The first man took his ten talents and by investing them judiciously, made ten
more. The second took his five talents, and with them earned three additional.
But the third man took his one talent, and for fear of losing it, went out and hid it
in a field. Him the Master punished upon his return, but He commended the
other two and made them rulers over many things.

That parable expresses the whole law of life. The only right is to use all the
forces of good. The only wrong is to neglect or to abuse them.

Universal Mind has given to each one of us a blank check on which we can
write out the number of talents that we want entrusted to us. And the way to use
that blank check, is to first give "value received" for it, just as we first deliver
goods to our customers or do certain work for our employer before we ask pay
for it. We must have an idea or a service or a commodity before we can fill out
that blank check. The greater the idea, the more general the service, the more
desirable the commodity—the larger the amount we can fill in on our blank
check. It all comes back to the law of Life—we get as we give—only we usually
receive in far greater measure than we give.

As Gardner Hunting expressed it:

"If I give to anybody service of a kind that he wants, I shall get back the benefit
myself. If I give more service. I shall get more benefit. If I give a great deal
more, I shall get a great deal more. But I shall get back more than I give.
Exactly as when I plant a bushel of potatoes, I get back thirty or forty bushels,
and more in proportion to the attention I give the growing crop. If I give more to
my employer than he expects of me, he will give me a raise—and on no other
condition. What is more, his giving me a raise does not depend on his fair-
mindedness-—he has to give it to me or lose me, because if he does not
appreciate me somebody else will.

"But this is only part of it. If I give help to the man whose desk is next to mine, it
will come back to me multiplied, even if he apparently is a rival. What I give to
him, I give to the firm, and the firm will value it, because it is teamwork in the
organization that the firm primarily wants, not brilliant individual performance. If
my boss is unappreciative, the same rule holds; if I give him more, in advance
of appreciation, he cannot withhold his appreciation and keep his own job.
"The more you think about this law, the deeper you will see it goes. It literally
hands you a blank check, signed by the Maker of Universal Law, and leaves
you to fill in the amount—and the kind—of payment you want! Mediocre
successes are those that obey this law a little way—that fill in the check with a
small amount—but that stop short of big vision in it.

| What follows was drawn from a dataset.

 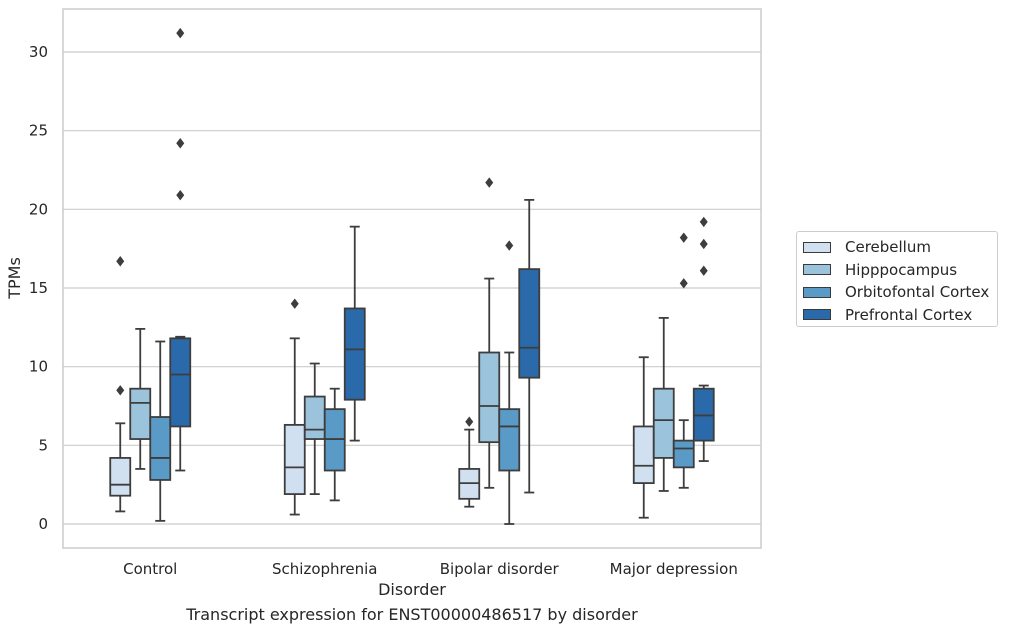 What do you see at coordinates (817, 292) in the screenshot?
I see `legend-swatch-orbitofrontal` at bounding box center [817, 292].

"Now why am I so sure of this law? How can you be sure? I have watched it
work; it works everywhere. You have only to try it, and keep on trying it and it
will prove true for you. It is not true because I say so, nor because anybody else
says so; it is just true.

"Eastern religions call it the law of Karma; humanitarians call it the law of
Service; business men call it the law of Common Sense; Jesus Christ called it
the law of Love. It rules whether I know it or not, whether I believe it or not,
whether I defy it or not. I can't break it!

Jesus of Nazareth, without consideration as to whether He was or was not


divine, was the greatest business man that ever lived, and He said; Give and ye
shall receive—good measure, pressed down, shaken together, running over!
And this happens to be so—not because He said it—not because God Himself
said it—but because it is the Truth."

Begin your partnership with the God within you in the service of your fellow man
and you will never look back. Lack will become a thing of the past once you
discover the joy of WORKING WITH GOD.